Its was a mechanic who gave me that little gem of information, i will stick to Copper Slip then will never find out if i am right or wrong.


----------



## JaggyNI (17 Apr 2012)

Sorry to hijack the thread sort of, still along the same subject line! Has anyone ever used White Lightning Epic Ride Lubricant?


----------



## Fab Foodie (17 Apr 2012)

JaggyNI said:


> Sorry to hijack the thread sort of, still along the same subject line!
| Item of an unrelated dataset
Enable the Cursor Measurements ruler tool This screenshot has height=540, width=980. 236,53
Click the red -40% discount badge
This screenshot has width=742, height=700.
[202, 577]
Has anyone ever used White Lightning Epic Ride Lubricant?


No, but I've used KY Jelly after a few hours ....


----------



## tyred (18 Apr 2012)

Fab Foodie said:


> No, but I've used KY Jelly after a few hours ....


 
On your cup and cone bottom bracket?


----------



## Fab Foodie (18 Apr 2012)

tyred said:


> On your cup and cone bottom bracket?


 Where-else!


----------



## tyred (18 Apr 2012)

Fab Foodie said:


> Where-else!


 
Headset?


----------



## Fab Foodie (18 Apr 2012)

tyred said:


> Headset?


 Ah-headset, not forgetting nipples too ....


----------



## slowmotion (19 Apr 2012)

Just to return to FiveLeavesLeft's question...... lube the rear mech pivots with GT85? What about the idler wheels? Grease, oil, or GT85?

Thank you


----------